SELECTED EXTRACT:
== Segment start ==
This has been a learning process, and I often miscalculate. I don’t realize how mean the words coming out of my mouth sound until they’re circling in the air like vultures. I’ve never been physically intimidating, and when I was bullied as a kid, I learned how to come up with words cruel enough to weaken a fist. I learned how to be the loudest not in volume, but in impact.
When I tried to stop that drive to insult as an adult,I forced myself to wait things out until I figured out how to say what I wanted to. Putting things off led to me not wanting to say anything at all, because I’d burned out for the time being and didn't feel like it.
Someone told me to express my feelings when I had them even if I didn’t have words to, which is both the best and most difficult advice I’ve ever tried to apply in my life. Verbal talons are only one side of having an anger problem; ironically, the other is the difficulty of expressing myself with words at all. It’s tough to formulate a calm, rational argument when there aren’t words in your head, just little pictures of explosions and war footage you’ve seen.
There is no “right time” to say you’re upset, and it makes very little sense to finally verbalize it when you don’t feel it. I get that this conflicts with the idea of “cooler heads prevail”, but cooler heads may not care, or diminutize the issue, or worse, dismiss it entirely. If you never address your anger, you’ll never really be controlling it. The misguided advice of “just let it go” is a platitude people tend to use without realizing that if you want to let an experience go, you have to experience it.
Sometimes I can’t do better in the moment than closing my eyes and telling the other person, “I’m Upset.”
I consider that basic sentence a huge leap forward from being able to look someone dead in the eye during the same rage and coolly saying, “Even when you’re trying your hardest, you’re still a fucking failure.”
I’m no longer looking to attack people when I confront them, and I think that’s why I’ve grown more comfortable doing it. As a result, even if it ends up being a long conversation, uncomfortably public or otherwise inconvenient. The opposite of Anger is kindness, but kindness doesn't mean you have to be nice.
Kindness comes from the root words for "kinship". The roots for "nice" are similar to that for "naive". Being kind to an angry person is expressing patience, not putting up with their bullshit.
I’m convinced that feelings are, and will almost always be, inconvenient. That’s sort of why they pop up, it’s your way of expressing your “being” in the moment. You have to recognize what it means to express yourself and attempt to be aware of why. Asking yourself why will teach you a lot. Trying to be more confrontational is my way of tending the fire. Maybe if I take care of it consistently, it’s less likely to blow out and leave ashes where some of my friendships used to be.
== Segment end ==
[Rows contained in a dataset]
== Segment start ==
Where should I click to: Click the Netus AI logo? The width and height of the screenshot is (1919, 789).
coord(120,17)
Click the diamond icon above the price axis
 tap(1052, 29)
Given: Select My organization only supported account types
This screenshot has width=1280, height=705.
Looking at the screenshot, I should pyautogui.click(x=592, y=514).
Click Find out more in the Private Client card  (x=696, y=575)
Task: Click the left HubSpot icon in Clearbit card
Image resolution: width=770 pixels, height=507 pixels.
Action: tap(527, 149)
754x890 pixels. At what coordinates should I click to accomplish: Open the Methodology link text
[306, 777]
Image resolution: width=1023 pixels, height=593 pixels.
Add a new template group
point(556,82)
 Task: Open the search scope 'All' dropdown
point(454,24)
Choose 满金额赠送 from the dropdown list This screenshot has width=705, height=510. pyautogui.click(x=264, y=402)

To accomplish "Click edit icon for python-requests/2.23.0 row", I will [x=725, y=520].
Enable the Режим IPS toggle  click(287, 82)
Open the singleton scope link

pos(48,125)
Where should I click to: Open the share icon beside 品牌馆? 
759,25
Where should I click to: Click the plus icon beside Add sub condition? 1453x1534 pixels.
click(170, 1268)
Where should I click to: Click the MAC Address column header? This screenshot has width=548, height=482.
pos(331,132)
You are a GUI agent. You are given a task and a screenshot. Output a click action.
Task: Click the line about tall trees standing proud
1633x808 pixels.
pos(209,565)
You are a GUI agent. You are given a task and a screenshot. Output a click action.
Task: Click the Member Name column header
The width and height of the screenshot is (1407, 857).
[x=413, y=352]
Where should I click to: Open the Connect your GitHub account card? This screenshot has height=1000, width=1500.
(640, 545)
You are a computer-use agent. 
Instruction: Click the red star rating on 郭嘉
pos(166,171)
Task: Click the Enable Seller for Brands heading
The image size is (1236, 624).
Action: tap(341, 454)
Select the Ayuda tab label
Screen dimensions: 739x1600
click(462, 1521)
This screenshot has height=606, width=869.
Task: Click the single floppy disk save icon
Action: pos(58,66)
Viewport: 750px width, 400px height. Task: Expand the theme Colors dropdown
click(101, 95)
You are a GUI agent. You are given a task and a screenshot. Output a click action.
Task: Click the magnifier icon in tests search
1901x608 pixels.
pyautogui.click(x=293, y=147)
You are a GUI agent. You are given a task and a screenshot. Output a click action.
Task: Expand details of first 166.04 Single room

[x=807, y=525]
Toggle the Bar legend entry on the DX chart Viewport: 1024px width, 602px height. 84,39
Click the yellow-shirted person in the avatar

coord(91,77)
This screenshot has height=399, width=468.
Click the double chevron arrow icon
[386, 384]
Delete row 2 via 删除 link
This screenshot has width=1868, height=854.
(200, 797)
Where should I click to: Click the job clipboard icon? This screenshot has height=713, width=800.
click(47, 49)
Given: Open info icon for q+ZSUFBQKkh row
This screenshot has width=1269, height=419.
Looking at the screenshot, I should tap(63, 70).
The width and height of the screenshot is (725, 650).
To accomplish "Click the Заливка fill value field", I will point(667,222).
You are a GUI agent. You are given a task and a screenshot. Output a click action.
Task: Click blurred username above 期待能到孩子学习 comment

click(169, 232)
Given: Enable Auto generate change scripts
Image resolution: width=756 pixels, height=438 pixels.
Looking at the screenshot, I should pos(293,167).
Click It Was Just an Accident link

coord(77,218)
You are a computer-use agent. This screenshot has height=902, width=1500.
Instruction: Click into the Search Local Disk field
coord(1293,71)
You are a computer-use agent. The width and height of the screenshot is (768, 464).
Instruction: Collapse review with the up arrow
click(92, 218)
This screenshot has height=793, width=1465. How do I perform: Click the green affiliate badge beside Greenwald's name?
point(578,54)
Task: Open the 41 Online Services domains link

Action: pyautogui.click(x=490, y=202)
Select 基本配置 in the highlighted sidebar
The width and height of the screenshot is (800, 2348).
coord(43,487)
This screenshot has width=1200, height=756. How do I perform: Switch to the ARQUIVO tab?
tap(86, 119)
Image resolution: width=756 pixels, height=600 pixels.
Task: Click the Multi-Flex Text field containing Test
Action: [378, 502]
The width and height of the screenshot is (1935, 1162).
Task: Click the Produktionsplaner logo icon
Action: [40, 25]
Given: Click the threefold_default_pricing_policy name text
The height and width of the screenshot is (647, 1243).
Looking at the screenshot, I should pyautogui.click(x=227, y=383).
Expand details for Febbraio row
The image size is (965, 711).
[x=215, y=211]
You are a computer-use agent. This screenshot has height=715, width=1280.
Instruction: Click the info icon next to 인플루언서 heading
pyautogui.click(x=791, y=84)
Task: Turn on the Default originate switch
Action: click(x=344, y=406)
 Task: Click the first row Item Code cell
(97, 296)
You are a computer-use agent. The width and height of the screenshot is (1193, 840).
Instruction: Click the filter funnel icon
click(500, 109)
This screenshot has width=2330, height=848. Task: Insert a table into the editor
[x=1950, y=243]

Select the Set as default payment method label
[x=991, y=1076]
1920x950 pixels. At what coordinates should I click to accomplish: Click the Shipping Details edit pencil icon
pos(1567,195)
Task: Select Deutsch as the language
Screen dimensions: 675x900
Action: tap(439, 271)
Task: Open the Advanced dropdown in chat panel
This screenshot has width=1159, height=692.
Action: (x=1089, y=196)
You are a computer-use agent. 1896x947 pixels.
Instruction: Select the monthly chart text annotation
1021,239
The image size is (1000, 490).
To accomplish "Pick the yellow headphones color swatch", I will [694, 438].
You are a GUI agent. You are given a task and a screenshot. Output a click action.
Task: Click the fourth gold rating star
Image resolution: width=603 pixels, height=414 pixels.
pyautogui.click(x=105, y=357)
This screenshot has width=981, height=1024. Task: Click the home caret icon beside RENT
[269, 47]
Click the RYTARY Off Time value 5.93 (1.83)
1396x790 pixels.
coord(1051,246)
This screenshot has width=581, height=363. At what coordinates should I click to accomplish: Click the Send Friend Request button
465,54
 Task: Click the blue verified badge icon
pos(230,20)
== Segment end ==
WHAT IS EXPECTED: Copy everything from "I’m no longer" down to "to be nice." in the essay on anger, switching "conversation" to "discussion".

RESULT FOR THIS EXERCISE:
I’m no longer looking to attack people when I confront them, and I think that’s why I’ve grown more comfortable doing it. As a result, even if it ends up being a long discussion, uncomfortably public or otherwise inconvenient. The opposite of Anger is kindness, but kindness doesn't mean you have to be nice.